(Provided data begins)
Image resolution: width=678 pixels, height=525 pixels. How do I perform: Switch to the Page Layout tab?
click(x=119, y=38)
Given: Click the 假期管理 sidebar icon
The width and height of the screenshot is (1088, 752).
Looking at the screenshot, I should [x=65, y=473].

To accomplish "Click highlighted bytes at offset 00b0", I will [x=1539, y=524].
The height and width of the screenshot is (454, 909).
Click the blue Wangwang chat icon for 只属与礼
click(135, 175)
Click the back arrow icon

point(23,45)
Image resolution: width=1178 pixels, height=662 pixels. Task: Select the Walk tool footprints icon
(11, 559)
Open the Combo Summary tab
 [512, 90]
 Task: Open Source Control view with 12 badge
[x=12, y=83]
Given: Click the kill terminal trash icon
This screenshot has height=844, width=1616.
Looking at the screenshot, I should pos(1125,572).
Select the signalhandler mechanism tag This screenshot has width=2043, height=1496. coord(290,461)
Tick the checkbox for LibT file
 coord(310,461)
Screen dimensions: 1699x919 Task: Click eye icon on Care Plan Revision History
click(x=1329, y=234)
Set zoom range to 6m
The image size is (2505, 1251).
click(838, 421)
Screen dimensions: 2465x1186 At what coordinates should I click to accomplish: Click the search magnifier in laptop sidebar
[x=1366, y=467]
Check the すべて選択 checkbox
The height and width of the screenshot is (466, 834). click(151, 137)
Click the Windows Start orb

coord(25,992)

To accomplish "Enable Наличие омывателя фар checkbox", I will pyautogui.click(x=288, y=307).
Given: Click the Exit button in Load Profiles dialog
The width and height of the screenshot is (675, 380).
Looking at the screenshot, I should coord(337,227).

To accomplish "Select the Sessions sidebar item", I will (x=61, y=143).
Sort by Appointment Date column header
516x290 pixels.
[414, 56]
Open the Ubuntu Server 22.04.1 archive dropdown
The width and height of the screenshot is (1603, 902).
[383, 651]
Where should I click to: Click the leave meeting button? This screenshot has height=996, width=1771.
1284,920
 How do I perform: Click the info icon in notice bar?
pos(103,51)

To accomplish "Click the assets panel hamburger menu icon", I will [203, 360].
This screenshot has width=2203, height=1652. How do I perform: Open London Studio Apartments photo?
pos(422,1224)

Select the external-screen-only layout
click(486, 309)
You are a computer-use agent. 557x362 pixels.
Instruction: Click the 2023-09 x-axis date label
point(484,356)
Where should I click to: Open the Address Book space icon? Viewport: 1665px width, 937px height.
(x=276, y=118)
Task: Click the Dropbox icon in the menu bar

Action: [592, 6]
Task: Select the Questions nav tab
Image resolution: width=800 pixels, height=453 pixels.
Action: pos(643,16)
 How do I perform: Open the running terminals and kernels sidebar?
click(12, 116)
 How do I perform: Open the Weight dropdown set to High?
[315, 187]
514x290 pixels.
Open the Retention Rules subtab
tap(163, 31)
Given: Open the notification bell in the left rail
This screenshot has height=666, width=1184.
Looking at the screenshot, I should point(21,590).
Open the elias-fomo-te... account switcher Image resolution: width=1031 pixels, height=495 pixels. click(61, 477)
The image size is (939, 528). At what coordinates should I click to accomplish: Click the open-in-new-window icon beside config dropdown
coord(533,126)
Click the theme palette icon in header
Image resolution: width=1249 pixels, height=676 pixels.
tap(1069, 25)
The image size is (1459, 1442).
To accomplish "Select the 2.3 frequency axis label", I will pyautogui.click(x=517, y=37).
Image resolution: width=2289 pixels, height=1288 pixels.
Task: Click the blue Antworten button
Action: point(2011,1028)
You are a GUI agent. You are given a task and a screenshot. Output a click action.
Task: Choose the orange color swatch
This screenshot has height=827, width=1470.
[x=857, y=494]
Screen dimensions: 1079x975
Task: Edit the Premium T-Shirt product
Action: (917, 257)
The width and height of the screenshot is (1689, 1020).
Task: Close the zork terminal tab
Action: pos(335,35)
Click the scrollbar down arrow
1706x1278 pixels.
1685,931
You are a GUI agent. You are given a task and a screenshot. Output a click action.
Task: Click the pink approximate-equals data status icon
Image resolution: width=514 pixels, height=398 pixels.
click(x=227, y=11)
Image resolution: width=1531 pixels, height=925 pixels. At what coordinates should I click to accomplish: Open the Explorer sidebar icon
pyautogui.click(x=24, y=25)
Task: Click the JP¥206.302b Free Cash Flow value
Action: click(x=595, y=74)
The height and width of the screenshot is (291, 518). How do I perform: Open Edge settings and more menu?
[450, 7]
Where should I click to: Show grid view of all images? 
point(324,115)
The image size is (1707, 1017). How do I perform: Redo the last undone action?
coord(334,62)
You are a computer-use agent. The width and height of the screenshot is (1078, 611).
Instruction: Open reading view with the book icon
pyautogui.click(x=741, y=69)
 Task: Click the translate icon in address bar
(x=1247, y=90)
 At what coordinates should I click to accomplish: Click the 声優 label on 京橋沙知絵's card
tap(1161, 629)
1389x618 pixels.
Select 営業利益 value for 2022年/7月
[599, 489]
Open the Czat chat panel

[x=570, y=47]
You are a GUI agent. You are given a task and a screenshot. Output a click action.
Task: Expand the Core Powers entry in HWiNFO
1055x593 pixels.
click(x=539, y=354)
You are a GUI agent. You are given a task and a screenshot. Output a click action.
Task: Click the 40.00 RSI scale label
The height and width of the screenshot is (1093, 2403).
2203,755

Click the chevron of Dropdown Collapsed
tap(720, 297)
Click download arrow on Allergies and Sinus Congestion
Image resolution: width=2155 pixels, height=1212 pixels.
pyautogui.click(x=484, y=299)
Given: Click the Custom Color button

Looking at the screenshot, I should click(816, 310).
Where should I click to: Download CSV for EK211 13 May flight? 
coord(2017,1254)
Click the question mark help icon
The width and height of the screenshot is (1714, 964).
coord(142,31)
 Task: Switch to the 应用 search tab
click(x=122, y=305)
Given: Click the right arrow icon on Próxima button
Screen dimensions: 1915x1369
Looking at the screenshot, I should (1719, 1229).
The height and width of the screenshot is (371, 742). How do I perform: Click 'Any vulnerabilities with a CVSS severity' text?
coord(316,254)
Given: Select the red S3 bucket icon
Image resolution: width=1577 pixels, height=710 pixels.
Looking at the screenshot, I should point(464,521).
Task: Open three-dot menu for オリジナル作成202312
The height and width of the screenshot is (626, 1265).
(Provided data ends)
▸ **Aim of the task**:
Could you repeat exactly the lines above from the line with "Where should I click to: Download" up to and including the line with "Given: Click the right", and only those?

▸ **Task result**:
Where should I click to: Download CSV for EK211 13 May flight? 
coord(2017,1254)
Click the question mark help icon
The width and height of the screenshot is (1714, 964).
coord(142,31)
 Task: Switch to the 应用 search tab
click(x=122, y=305)
Given: Click the right arrow icon on Próxima button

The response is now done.